Zambia: Girl's secondary education gets a boost
Author: Victoria Holdsworth
Article Date: 6 Mar 2008
Commonwealth grant supports 60 pupils in rural areas
A £20,000 grant from the Commonwealth Secretariat is supporting 60 young women at rural secondary schools in Zambia, where girls often struggle disproportionately to achieve further education qualifications, considerably weakening their chances of gaining formal employment in adulthood.
The Secretariat’s education section has joined forces with Camfed, an international organisation focusing on eradicating poverty in Africa through the education of girls and the empowerment of young women.
The four-year project, which began in 2005, has made it possible for young women like 18-year-old Phaides to continue her education, despite facing many challenges and disruptions which impacted directly on her education.
Disrupted education
Orphaned when she was only three, after the death of both her parents, Phaides was sent to live with her grandmother in Nyimba, close to the eastern border with Mozambique. After one year, she was taken in by her mother’s cousin in Ndola, near the border of Zaire and then a year later, moved to Livingstone in the far south of Zambia.
“We were staying in a police camp. When I was in Grade 4, our lives became very difficult as we were forced to leave the camp after my Aunty’s husband died,” she explained.
“My Aunty was sick – she had shingles. We moved to the Mpika District, (some 900km away) when I was in Grade 6 in second term, only returning to school in Grade 7 for the first term.”
After achieving Grade 8 at Lwitikila Girls’ Secondary School, 14-year-old Phaides stopped attending classes because she did not have enough money.
“A teacher mentor asked why I was not going to school and I explained. She told me that Camfed would sponsor my schooling.”
Phaides is now in Grade 11 at Chitulika High School, where she excelled in English and Geography. She is one of the 60 vulnerable pupils being directly supported by the Commonwealth Secretariat.
Chitilika High School is a co-educational school located in Chitilika village, 4km from the District centre in Northern Zambia. With Camfed’s support, the school and local community have established a weekly boarding hostel to provide safe term-time accommodation for 24 girls living a great distance from the school.
Phaides has set her sights on studying further and helping others: “I believe education is the key to success. I want to become a doctor so that I can help many people who are suffering,” she says.

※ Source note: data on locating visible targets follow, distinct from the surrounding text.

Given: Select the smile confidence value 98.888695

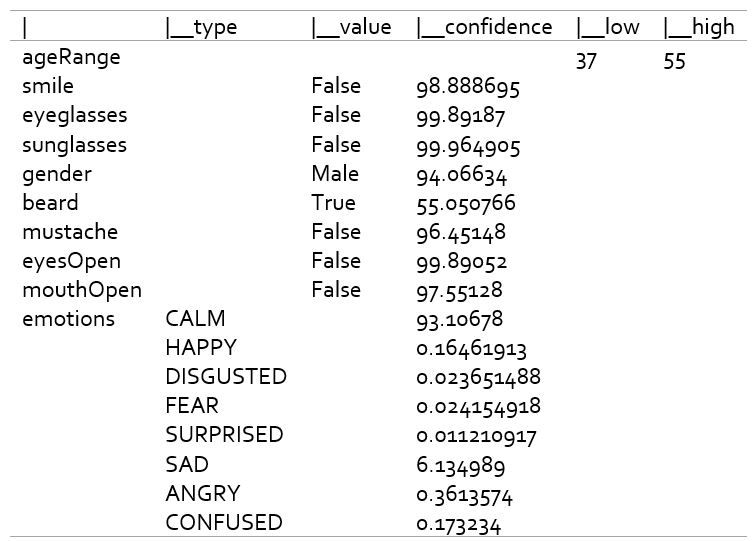Looking at the screenshot, I should [468, 87].
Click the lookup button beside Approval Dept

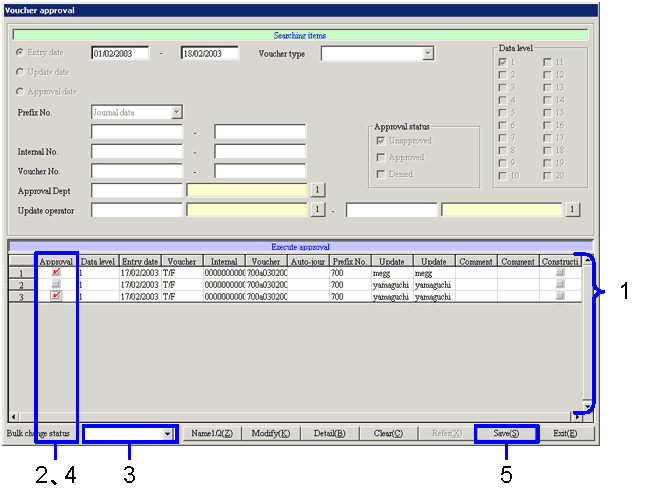(x=317, y=190)
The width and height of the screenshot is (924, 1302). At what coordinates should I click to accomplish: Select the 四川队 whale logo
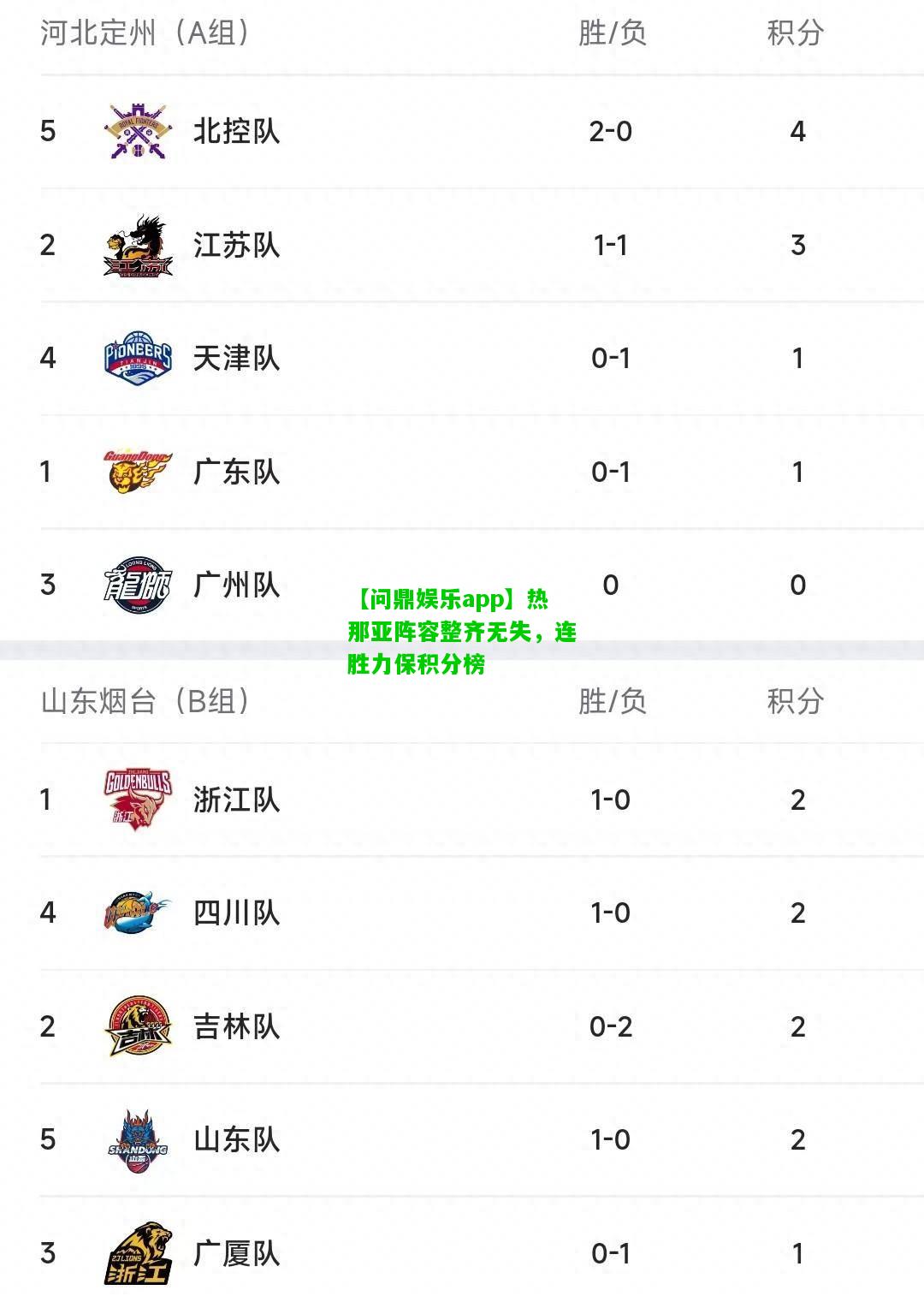(x=138, y=913)
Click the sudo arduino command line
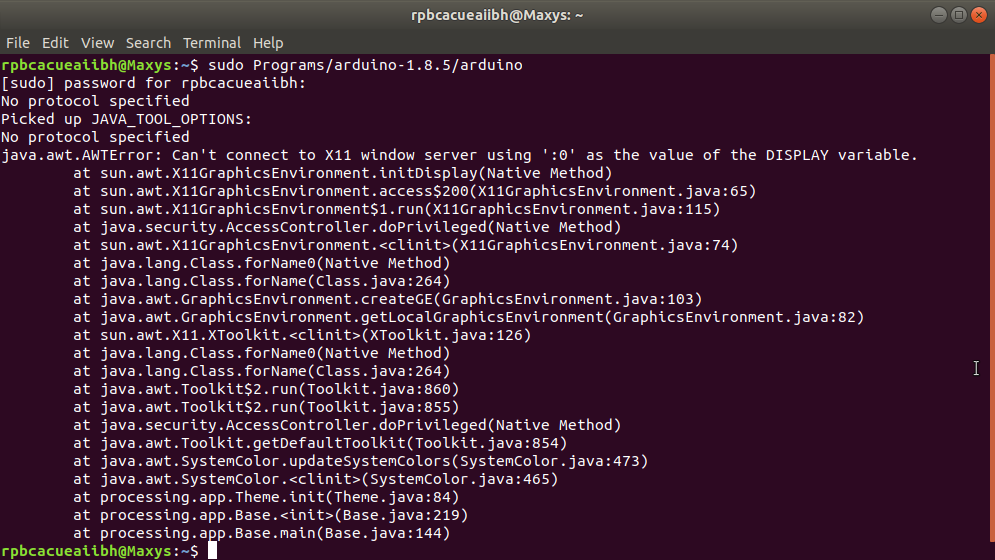Screen dimensions: 995x560 click(x=358, y=65)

Intervening with teacher mentors
Camfed is rightly proud of the role that teacher mentors play in keeping girls at school, enabling them to receive support and guidance needed to ensure they do not lose the vital opportunity of an education. This proved critical for Phaides. The direct intervention of the teacher mentor enabled her to receive funding when she dropped out of school.
Ann Cotton, Executive Director of Camfed, says: “Poverty severely impacts the ability of girls like Phaides to attend school regularly. Poverty disproportionately affects girls’ right to an education since girls have a high level of responsibility for caring for siblings and sick parents, and parents tend to withdraw girls from school first when funds are tight on the assumption that boys are more likely to gain formal employment when they finish school and bring income into the family.
Camfed has developed strong monitoring and finance systems to track girls' school attendance and ensure that they receive the support they need to stay in school. These systems strengthen our programme response and ensure the highest levels of accountability and transparency in our work.”
Commonwealth’s direct involvement pays off
Dr Jyotsna Jha, Adviser, Education and Gender in the Commonwealth Secretariat says: “We usually invest in policy and institutional level interventions in education. This is one of the very few where we are directly reaching the girls from the marginalised groups and through that we are also trying to impact the school functioning,” says Dr Jyotsna Jha,
According Ms Cotton, the girls being supported by the Commonwealth in the Mpika District are striving to make the best of their education, many being held up as role models to fellow pupils. Five of them are now prefects at their schools.
“These girls have navigated a key transition point at which many vulnerable girls are lost from the school system.”